■ TASK REQUIREMENTS: Read the records below and copy each line that contains "green".

Dataset items:
::::::::::

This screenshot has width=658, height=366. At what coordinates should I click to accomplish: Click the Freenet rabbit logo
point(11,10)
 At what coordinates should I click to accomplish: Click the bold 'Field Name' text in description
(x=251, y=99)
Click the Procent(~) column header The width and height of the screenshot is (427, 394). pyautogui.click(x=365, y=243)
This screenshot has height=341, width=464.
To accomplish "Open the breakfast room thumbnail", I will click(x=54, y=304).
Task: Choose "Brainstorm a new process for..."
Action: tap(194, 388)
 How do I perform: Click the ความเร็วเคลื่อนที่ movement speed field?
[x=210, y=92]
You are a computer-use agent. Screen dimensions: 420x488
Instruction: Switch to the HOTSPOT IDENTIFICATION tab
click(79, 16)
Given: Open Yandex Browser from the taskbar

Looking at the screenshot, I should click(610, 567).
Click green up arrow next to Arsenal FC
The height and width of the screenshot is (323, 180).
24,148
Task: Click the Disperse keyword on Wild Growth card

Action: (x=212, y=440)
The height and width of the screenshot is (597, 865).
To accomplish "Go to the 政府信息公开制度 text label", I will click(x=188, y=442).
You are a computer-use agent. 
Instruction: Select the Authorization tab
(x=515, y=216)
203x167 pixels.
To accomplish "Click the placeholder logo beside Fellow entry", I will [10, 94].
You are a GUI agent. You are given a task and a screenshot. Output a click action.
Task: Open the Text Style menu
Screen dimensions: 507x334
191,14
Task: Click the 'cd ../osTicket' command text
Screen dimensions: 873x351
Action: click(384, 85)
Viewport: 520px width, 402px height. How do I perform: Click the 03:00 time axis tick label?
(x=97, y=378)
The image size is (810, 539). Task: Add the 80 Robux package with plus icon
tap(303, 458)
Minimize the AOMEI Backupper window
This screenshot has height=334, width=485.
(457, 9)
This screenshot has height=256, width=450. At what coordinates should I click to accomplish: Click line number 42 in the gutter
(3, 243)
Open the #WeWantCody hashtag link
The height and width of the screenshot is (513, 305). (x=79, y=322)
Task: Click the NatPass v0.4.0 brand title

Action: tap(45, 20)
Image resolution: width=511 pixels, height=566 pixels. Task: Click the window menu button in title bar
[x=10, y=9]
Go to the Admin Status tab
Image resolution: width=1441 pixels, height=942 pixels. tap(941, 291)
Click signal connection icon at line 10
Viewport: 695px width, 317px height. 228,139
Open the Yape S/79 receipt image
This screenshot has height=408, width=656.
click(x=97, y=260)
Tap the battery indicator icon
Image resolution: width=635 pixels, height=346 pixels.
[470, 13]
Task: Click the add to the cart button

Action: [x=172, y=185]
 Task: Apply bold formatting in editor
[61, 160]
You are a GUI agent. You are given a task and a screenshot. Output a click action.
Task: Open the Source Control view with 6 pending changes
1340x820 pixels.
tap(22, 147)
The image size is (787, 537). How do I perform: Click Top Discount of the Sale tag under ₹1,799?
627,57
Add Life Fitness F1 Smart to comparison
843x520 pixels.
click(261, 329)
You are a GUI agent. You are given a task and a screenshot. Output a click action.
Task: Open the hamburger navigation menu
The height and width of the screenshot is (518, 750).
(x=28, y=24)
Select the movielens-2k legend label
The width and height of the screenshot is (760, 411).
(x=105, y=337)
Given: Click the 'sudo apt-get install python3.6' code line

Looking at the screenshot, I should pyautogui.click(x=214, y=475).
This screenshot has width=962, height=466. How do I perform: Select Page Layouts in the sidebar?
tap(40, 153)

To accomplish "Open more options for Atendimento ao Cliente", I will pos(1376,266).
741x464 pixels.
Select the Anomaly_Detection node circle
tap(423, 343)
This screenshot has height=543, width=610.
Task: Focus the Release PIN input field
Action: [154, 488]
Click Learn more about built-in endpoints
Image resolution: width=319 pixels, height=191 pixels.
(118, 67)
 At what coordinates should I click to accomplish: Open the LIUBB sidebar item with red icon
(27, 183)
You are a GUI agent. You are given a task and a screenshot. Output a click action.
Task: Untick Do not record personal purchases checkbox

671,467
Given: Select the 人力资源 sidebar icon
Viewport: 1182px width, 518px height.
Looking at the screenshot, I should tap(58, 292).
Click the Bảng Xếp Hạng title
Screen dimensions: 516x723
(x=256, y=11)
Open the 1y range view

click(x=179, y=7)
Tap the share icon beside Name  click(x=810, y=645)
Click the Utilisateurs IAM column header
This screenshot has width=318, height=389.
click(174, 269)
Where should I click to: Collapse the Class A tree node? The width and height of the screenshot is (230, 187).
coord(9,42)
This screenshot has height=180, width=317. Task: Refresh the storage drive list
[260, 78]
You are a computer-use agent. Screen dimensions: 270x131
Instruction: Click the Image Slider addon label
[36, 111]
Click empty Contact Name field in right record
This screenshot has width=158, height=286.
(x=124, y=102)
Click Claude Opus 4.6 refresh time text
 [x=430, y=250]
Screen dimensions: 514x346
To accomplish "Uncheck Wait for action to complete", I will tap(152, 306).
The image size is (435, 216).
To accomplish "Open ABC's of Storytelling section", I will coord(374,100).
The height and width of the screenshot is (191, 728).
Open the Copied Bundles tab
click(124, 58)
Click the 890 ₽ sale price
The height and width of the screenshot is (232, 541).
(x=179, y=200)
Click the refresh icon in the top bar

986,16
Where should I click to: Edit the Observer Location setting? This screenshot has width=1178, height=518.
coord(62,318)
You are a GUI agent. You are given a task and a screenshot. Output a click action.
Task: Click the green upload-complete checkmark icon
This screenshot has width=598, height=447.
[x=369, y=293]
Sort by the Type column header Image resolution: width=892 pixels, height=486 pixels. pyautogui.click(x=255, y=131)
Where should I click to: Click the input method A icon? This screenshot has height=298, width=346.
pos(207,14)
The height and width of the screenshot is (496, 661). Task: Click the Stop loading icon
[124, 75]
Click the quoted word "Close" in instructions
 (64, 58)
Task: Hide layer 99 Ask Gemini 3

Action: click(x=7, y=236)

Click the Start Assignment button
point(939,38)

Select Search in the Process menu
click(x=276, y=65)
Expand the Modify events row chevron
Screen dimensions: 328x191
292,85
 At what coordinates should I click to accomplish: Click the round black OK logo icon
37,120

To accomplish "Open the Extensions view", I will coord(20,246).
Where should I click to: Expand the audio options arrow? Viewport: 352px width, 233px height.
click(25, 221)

::::::::::

■ EXPECTED OUTPUT:
Click green up arrow next to Arsenal FC
Task: Click the green upload-complete checkmark icon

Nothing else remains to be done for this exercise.